Marvel’s Phase 2 hasn’t really taken off as expected. As humorous as Iron Man 3 was, the story was pretty thin and the same can be said about Thor: The Dark World. It’s an entertaining caper that certainly provides humour and action but it doesn’t really get going, leaving its potentially great set-up unexplored and under-utilised.
The film has a decent premise, with an ancient race of Dark Elves waging an age-old war against the Asgardians. Throw in the great Christopher Ecclestone as Malekith, the leader of the Elves, and you have a very solid foundation to build a movie from. But Thor: The Dark World repeatedly fails to push on and leaves this whole project feeling like a big missed opportunity.
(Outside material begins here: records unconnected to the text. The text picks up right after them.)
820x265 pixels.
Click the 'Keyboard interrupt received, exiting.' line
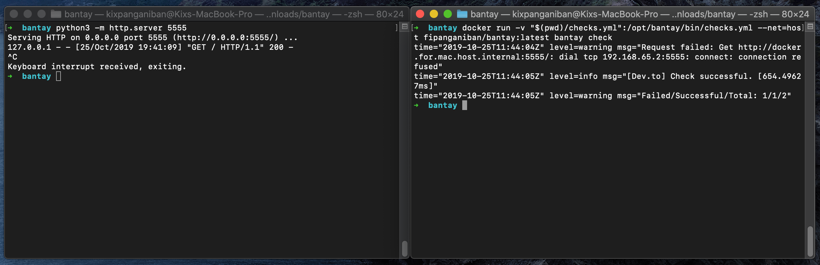(x=97, y=66)
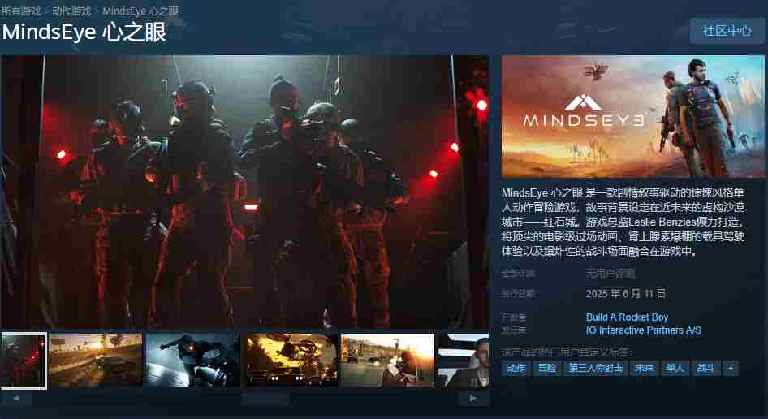Expand more tags with the plus button

[731, 369]
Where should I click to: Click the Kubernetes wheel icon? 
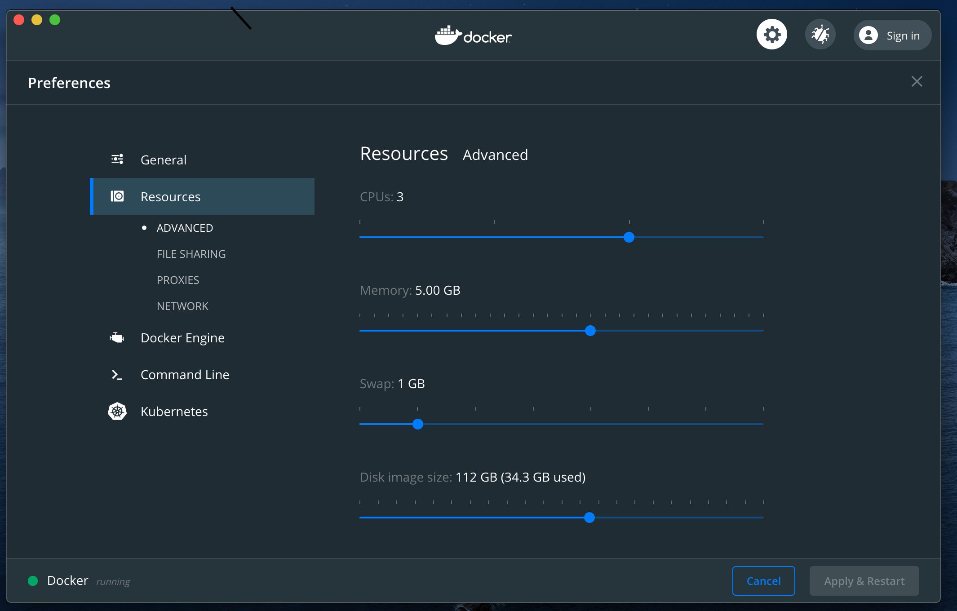[x=117, y=411]
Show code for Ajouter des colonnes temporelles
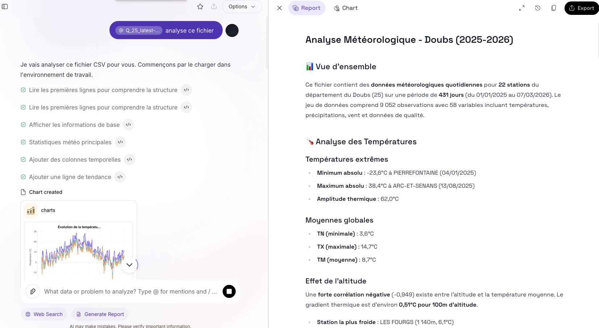 (x=129, y=159)
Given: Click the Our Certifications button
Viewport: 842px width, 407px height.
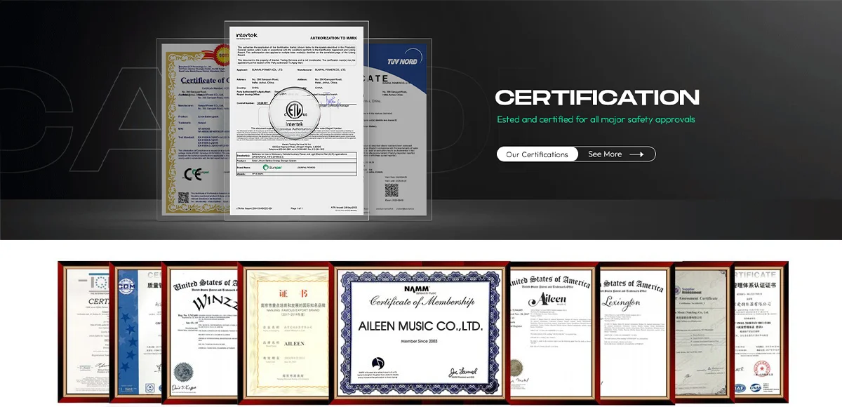Looking at the screenshot, I should coord(537,154).
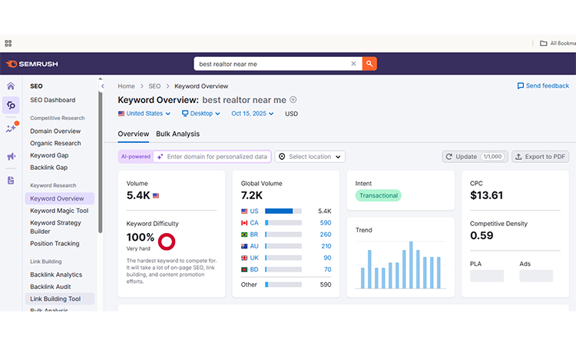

Despite the story’s shortcomings, the cast all deliver their A game once again with Chris Hemsworth quite brilliant as Thor. He’s got the perfect balance of brooding thunder god and understated joker down, which helps him elevate the film a few notches just thanks to his leading magnetism. His chemistry with every character is also well utilised.
The supporting cast are all fine with Stellan Skarsgård and Kat Dennings on hand for good comic relief. Chris O’Dowd also shows up in a noteworthy cameo. If you are looking for more serious turns, Sir Anthony Hopkins and Rene Russo dutifully oblige. Natalie Portman’s Jane Foster is a bit directionless in this movie though, with her role relegated to a glorified damsel in distress which was a shame to see.
As good as everyone is, Tom Hiddleston continues to steal his scenes with many of the best lines going to him. His gleeful malice is played very well and the verbal (and sometimes physical) exchanges between the adopted brothers are nothing but a joy to watch. Both Hiddleston and Hemsworth have a wonderful chemistry that makes these characters stand out from other Marvel heroes and villains.
London, and in particular Greenwich, play a big starring role in this sequel and that’s great to see. A breathtaking battle at the Royal Naval College in Greenwich is brilliantly visceral as are the gags that find Thor randomly transported to various different locations during a fight, such as St. Paul’s Cathedral, the Gherkin and even Charing Cross Underground Station! It’s nice to see Marvel make these movies a global affair and our fair capital city does us proud yet again.
It seems that the movies that make up Phase 2 of Marvel’s master-plan are more than happy with just being an establishing project geared towards the sequel to The Avengers: Age Of Ultron. Whilst that’s good in the grand scheme of things, it doesn’t help with the rest of these characters individual franchises. With so much comic history to draw from, its not unreasonable to expect a lot more from these chapters.
With Kenneth Branagh’s absence certainly felt and a story that’s too simplistic given what’s come before, Thor: The Dark World is a bit of a letdown. Chris Hemsworth and co. are all excellent though and continue to command the screen and make the journey enjoyable. It’s just a shame that after such a long and hard battle to establish Thor as a viable and attractive superhero, the sequel is so eager to play it save. Thor: The Dark World is certainly worth a watch but it’s not one of Marvel’s instant classics.